──────── Extracted records
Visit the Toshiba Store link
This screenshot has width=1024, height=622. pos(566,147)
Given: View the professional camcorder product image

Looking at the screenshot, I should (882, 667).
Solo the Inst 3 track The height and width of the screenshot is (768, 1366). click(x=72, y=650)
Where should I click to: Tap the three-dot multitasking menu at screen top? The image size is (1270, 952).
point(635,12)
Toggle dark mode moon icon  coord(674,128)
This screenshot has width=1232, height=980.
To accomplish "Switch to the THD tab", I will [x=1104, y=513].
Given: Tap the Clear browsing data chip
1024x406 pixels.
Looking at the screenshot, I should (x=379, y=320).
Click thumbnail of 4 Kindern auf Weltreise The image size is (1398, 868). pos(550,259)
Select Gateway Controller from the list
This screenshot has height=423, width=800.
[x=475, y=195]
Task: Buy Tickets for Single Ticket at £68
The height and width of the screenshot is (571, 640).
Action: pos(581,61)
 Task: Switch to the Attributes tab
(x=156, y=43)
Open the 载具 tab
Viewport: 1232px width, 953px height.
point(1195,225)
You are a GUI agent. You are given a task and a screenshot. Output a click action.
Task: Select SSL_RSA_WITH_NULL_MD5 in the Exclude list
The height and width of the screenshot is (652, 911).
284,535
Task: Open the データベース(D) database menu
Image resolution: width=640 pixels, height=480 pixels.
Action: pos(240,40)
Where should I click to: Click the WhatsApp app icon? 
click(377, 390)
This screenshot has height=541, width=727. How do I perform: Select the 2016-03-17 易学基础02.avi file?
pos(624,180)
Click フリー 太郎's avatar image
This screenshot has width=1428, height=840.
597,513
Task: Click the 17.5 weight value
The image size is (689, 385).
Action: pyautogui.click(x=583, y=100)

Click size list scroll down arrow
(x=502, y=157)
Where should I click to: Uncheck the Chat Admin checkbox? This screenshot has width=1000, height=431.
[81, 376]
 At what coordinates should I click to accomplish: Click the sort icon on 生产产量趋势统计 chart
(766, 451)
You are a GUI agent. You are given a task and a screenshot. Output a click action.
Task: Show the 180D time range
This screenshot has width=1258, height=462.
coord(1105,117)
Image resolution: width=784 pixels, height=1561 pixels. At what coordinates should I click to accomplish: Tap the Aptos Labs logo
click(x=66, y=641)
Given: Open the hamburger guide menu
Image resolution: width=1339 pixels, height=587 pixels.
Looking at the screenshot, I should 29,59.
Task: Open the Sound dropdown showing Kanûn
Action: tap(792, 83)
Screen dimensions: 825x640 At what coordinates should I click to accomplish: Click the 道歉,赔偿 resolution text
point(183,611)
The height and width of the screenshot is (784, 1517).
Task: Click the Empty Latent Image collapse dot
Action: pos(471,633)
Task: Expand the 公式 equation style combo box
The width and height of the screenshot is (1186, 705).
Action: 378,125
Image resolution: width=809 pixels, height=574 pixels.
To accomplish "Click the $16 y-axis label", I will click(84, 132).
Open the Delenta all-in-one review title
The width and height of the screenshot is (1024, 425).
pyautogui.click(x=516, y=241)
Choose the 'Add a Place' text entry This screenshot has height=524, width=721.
────────────────
Exercise details ::
Copy all of the rows above word for word, leaving nothing out and adding nothing.

Complete response ::
Visit the Toshiba Store link
This screenshot has width=1024, height=622. pos(566,147)
Given: View the professional camcorder product image

Looking at the screenshot, I should (882, 667).
Solo the Inst 3 track The height and width of the screenshot is (768, 1366). click(x=72, y=650)
Where should I click to: Tap the three-dot multitasking menu at screen top? The image size is (1270, 952).
point(635,12)
Toggle dark mode moon icon  coord(674,128)
This screenshot has width=1232, height=980.
To accomplish "Switch to the THD tab", I will [x=1104, y=513].
Given: Tap the Clear browsing data chip
1024x406 pixels.
Looking at the screenshot, I should (x=379, y=320).
Click thumbnail of 4 Kindern auf Weltreise The image size is (1398, 868). pos(550,259)
Select Gateway Controller from the list
This screenshot has height=423, width=800.
[x=475, y=195]
Task: Buy Tickets for Single Ticket at £68
The height and width of the screenshot is (571, 640).
Action: pos(581,61)
 Task: Switch to the Attributes tab
(x=156, y=43)
Open the 载具 tab
Viewport: 1232px width, 953px height.
point(1195,225)
You are a GUI agent. You are given a task and a screenshot. Output a click action.
Task: Select SSL_RSA_WITH_NULL_MD5 in the Exclude list
The height and width of the screenshot is (652, 911).
284,535
Task: Open the データベース(D) database menu
Image resolution: width=640 pixels, height=480 pixels.
Action: pos(240,40)
Where should I click to: Click the WhatsApp app icon? 
click(377, 390)
This screenshot has height=541, width=727. How do I perform: Select the 2016-03-17 易学基础02.avi file?
pos(624,180)
Click フリー 太郎's avatar image
This screenshot has width=1428, height=840.
597,513
Task: Click the 17.5 weight value
The image size is (689, 385).
Action: pyautogui.click(x=583, y=100)

Click size list scroll down arrow
(x=502, y=157)
Where should I click to: Uncheck the Chat Admin checkbox? This screenshot has width=1000, height=431.
[81, 376]
 At what coordinates should I click to accomplish: Click the sort icon on 生产产量趋势统计 chart
(766, 451)
You are a GUI agent. You are given a task and a screenshot. Output a click action.
Task: Show the 180D time range
This screenshot has width=1258, height=462.
coord(1105,117)
Image resolution: width=784 pixels, height=1561 pixels. At what coordinates should I click to accomplish: Tap the Aptos Labs logo
click(x=66, y=641)
Given: Open the hamburger guide menu
Image resolution: width=1339 pixels, height=587 pixels.
Looking at the screenshot, I should 29,59.
Task: Open the Sound dropdown showing Kanûn
Action: tap(792, 83)
Screen dimensions: 825x640 At what coordinates should I click to accomplish: Click the 道歉,赔偿 resolution text
point(183,611)
The height and width of the screenshot is (784, 1517).
Task: Click the Empty Latent Image collapse dot
Action: pos(471,633)
Task: Expand the 公式 equation style combo box
The width and height of the screenshot is (1186, 705).
Action: 378,125
Image resolution: width=809 pixels, height=574 pixels.
To accomplish "Click the $16 y-axis label", I will click(84, 132).
Open the Delenta all-in-one review title
The width and height of the screenshot is (1024, 425).
pyautogui.click(x=516, y=241)
Choose the 'Add a Place' text entry This screenshot has height=524, width=721.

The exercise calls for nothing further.